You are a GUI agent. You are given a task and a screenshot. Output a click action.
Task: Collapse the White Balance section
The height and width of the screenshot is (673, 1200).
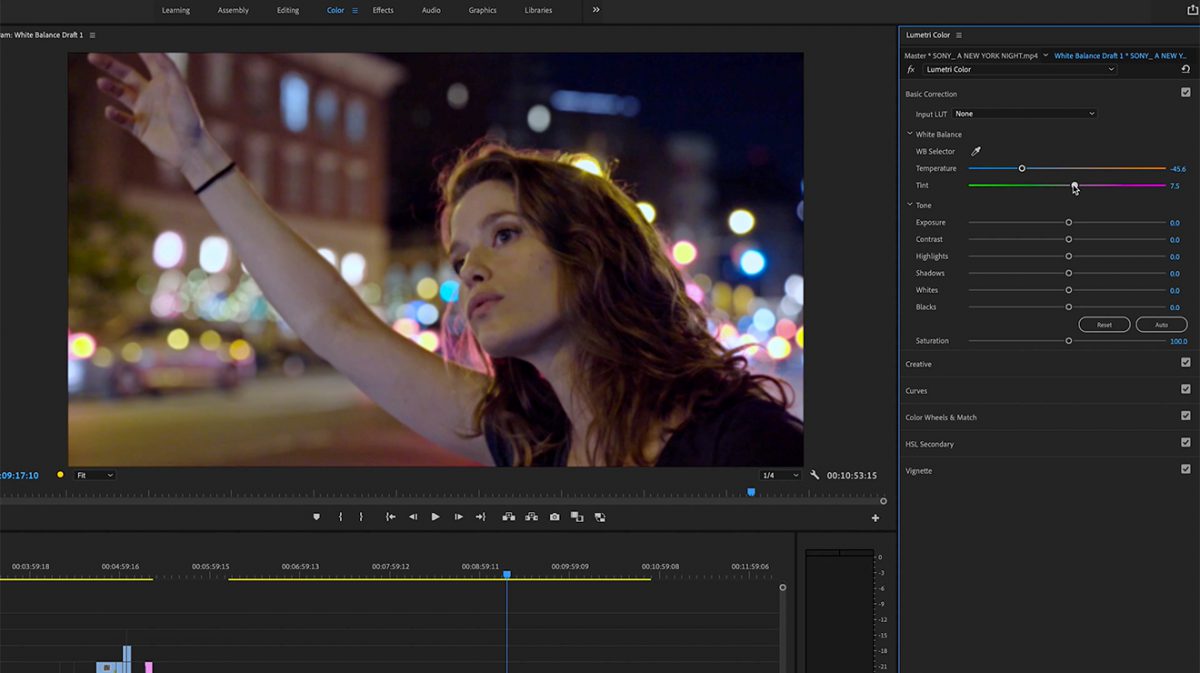pyautogui.click(x=908, y=133)
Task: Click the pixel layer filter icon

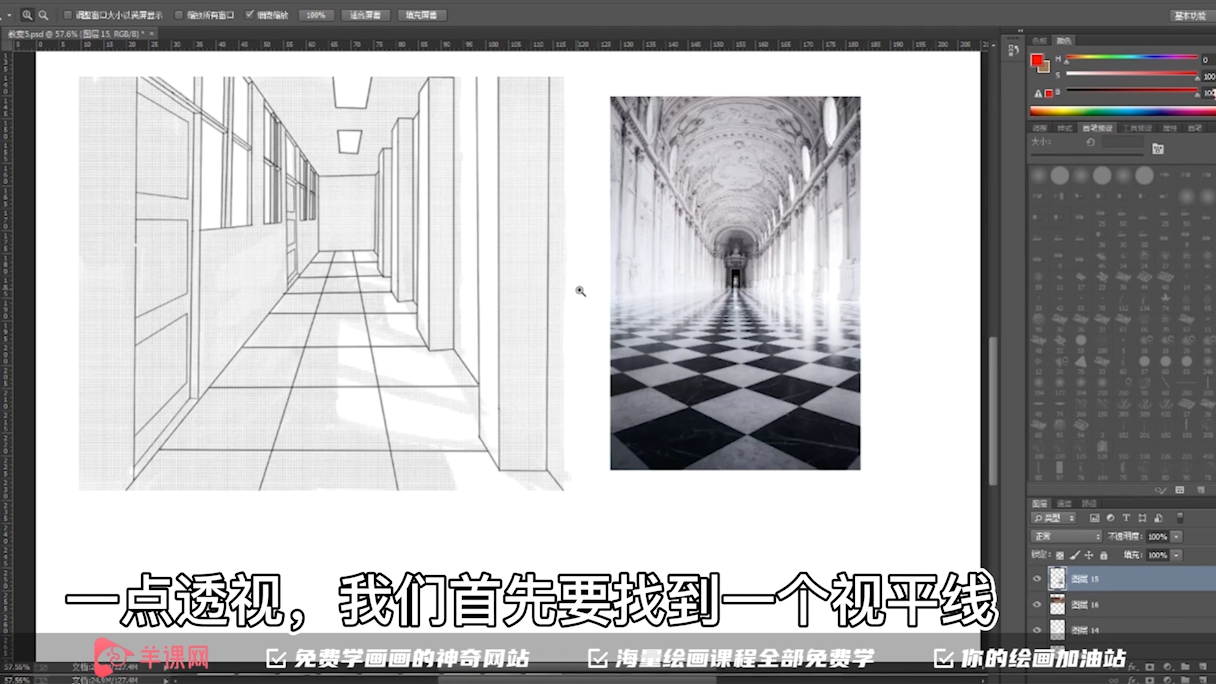Action: click(1095, 518)
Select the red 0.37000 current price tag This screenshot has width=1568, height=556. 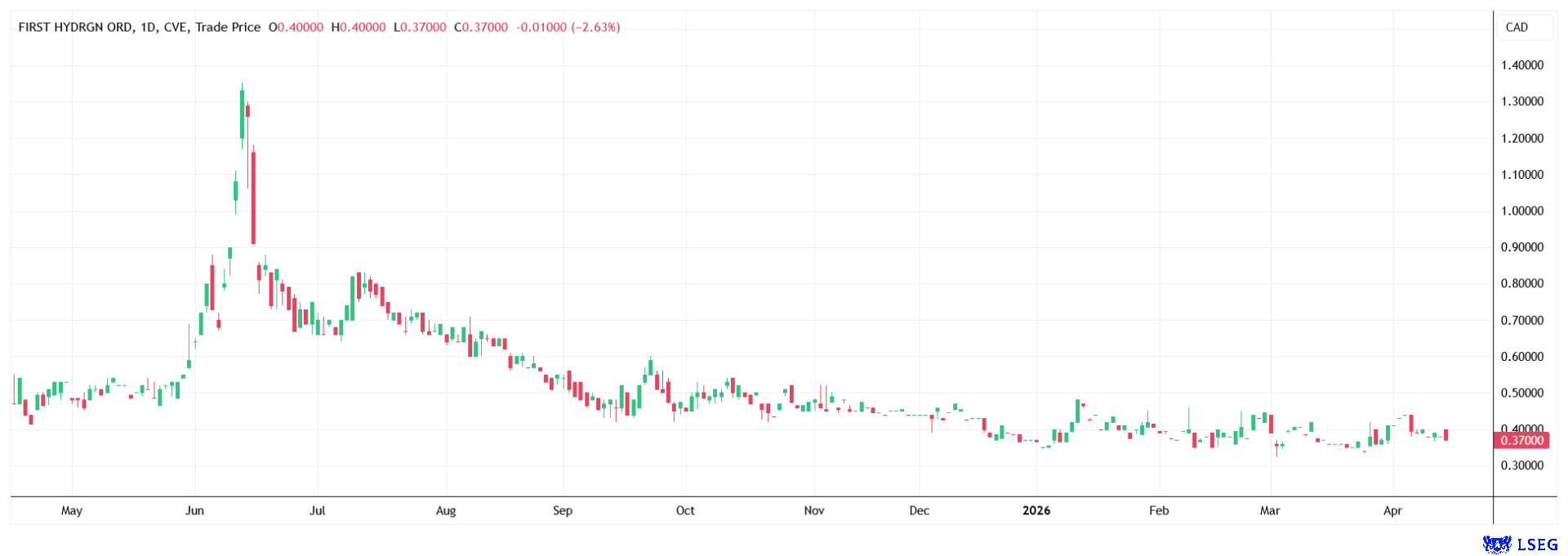click(x=1522, y=441)
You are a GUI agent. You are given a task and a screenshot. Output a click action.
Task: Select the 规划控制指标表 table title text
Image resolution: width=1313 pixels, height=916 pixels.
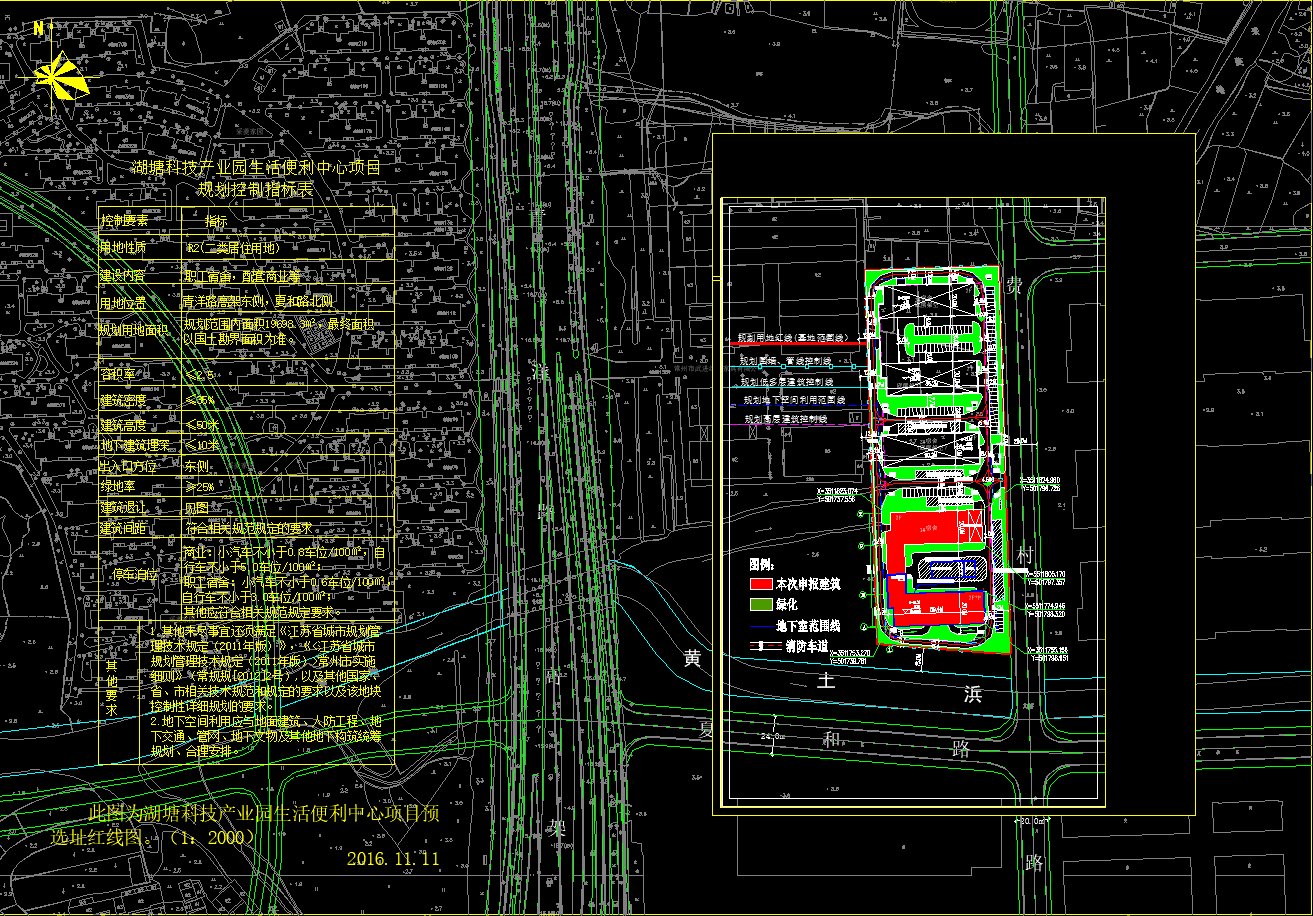click(x=254, y=187)
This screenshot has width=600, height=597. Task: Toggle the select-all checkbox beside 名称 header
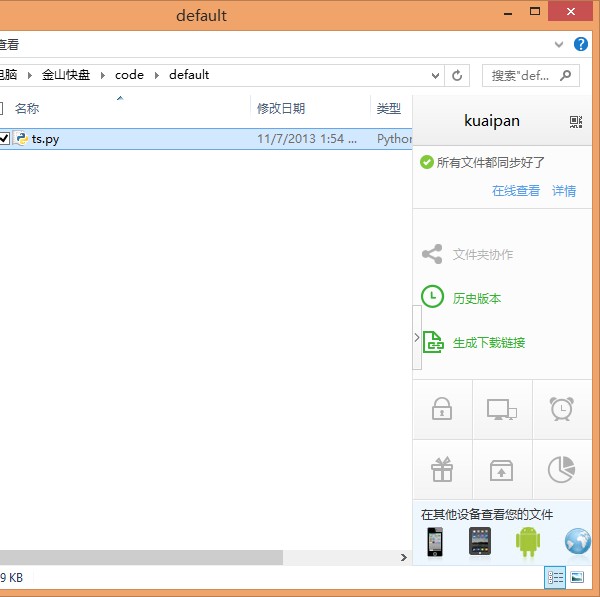coord(2,108)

# # # #

Problem —
Starting from the line where "Task: Select the 规划控制指标表 table title text" appears, copy every line through the end of the material, both ends included, but no pictures.

Your solution —
Task: Select the 规划控制指标表 table title text
Image resolution: width=1313 pixels, height=916 pixels.
click(x=254, y=187)
This screenshot has width=600, height=597. Task: Toggle the select-all checkbox beside 名称 header
coord(2,108)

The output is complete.